This idea is relatively simple, and it is not far from the one that Daniel Dennett proposed when he said that consciousness is "fame in the brain". What I propose is that "consciousness is global information in the brain" — information which is shared across different brain areas. I am putting it very strongly, as "consciousness is", because I literally think that's all there is. What we mean by being conscious of a certain piece of information is that it has reached a level of processing in the brain where it can be shared.
Because it is sharable, your Broca's area (or the part of it involved in selecting the words that you are going to speak) is being informed about the identity of what you are seeing, and you become able to name what you are seeing. At the same time, your hippocampus is perhaps informed about what you have just seen, so you can store this representation in memory. Your parietal areas also become informed of what you have seen, so they can orient attention, or decide that this is not something you want to attend to… and so on and so forth. The criterion of information sharing relates to the feeling that we have that, whenever a piece of information is conscious, we can do a very broad array of things with it. It is available.
Now, for such global sharing to occur, at the brain level, special brain architecture is needed.
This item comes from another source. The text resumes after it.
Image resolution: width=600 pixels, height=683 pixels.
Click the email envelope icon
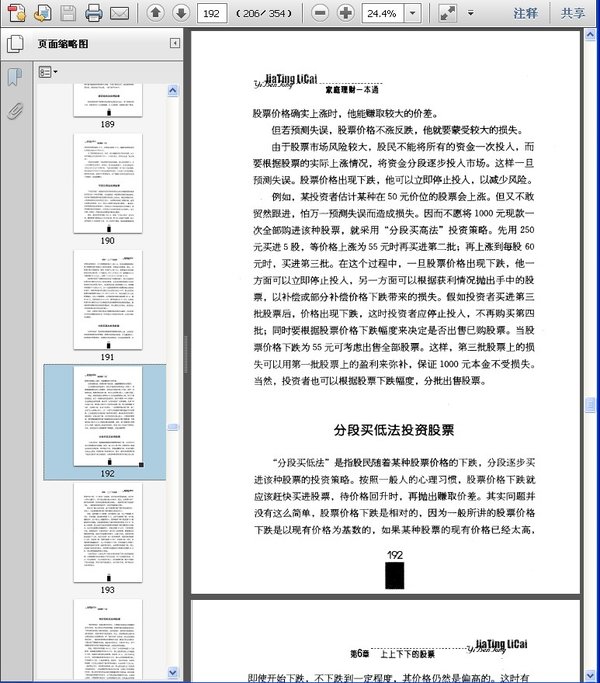(x=119, y=14)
In line with Bernard Baars, who was working from a psychological standpoint and called it a "global workspace", Jean-Pierre Changeux and I termed it the global neuronal workspace. If you look at the associative brain areas, including dorsal parietal and prefrontal cortex, anterior temporal cortex, anterior cingulate, and a number of other sites, what you find is that these areas are tightly intertwined with long distance connections, not just within a hemisphere, but also across the two hemispheres through what is called the corpus callosum. Given the existence of this dense network of long-distance connections, linking so many regions, here is our very simple idea: these distant connections are involved in propagating messages from one area to the next, and at this very high level where areas are strongly interconnected, the density of exchanges imposes a convergence to a single mental object out of what are initially multiple dispersed representations. So this is where the synchronization comes about.
Synchronization is probably a signal for agreement between different brain areas. The areas begin to agree with each other. They converge onto a single mental object. In this picture, each area has its own code. Broca's area has an articulatory record and slightly more anterior to it there is a word code. In the posterior temporal regions, we have an acoustic code, a phonological code, or an orthographic code. The idea is that when you become aware of a word, these codes begin to be synchronized together, and converge to a single integrated mental content.
According to this picture, consciousness is not accomplished by one area alone. There would be no sense in trying to pinpoint consciousness in a single brain area, or in computing the intersection of all the images that exist in the literature on consciousness, in order to find the area for consciousness. Consciousness is a state that involves long distance synchrony between many regions. And during this state, it's not just higher association areas that are activated, because these areas also amplify, in a top-down manner, the lower brain areas that received the sensory message in the first place.
I hope that I have managed to create a mental picture for you of how the brain achieves a conscious state. We simulated this process on the computer. It is now possible to simulate neural networks that are realistic in the sense that they include actual properties of trans-membrane channels, which are put together into fairly realistic spiking neurons, which in turn are put together into fairly realistic columns of neurons in the cortex, and also include a part of the thalamus, a sub-cortical nucleus which is connected one-to-one to the cortex. Once we put these elements together into a neural architecture with long-distance connections, we found that it could reproduce many of the properties that I described to you, the signatures of consciousness that we observed in our empirical observations.
So when we stimulate this type of network, at the periphery, we actually see activation climbing up the cortical hierarchy, and if there is enough reverberation and if there are enough top-down connections, then we see a nonlinear transition towards an ignited state of elevated activity. It's of course very simple to understand: in any dynamic system that is self-connected and amplifies its own inputs, there is a nonlinear threshold. As a result, there will be either a dying out of the activation (and I claim that this state of activity correspond to subliminal processing), or there will be self-amplification and a nonlinear transition to this high-up state where the incoming information becomes stable for a much longer period of time. That, I think, corresponds to what we have seen as the late period in our recordings where the activation is amplified and becomes synchronized across the whole brain. In essence, very simple simulations generate virtually all of the signatures of consciousness that we've seen before.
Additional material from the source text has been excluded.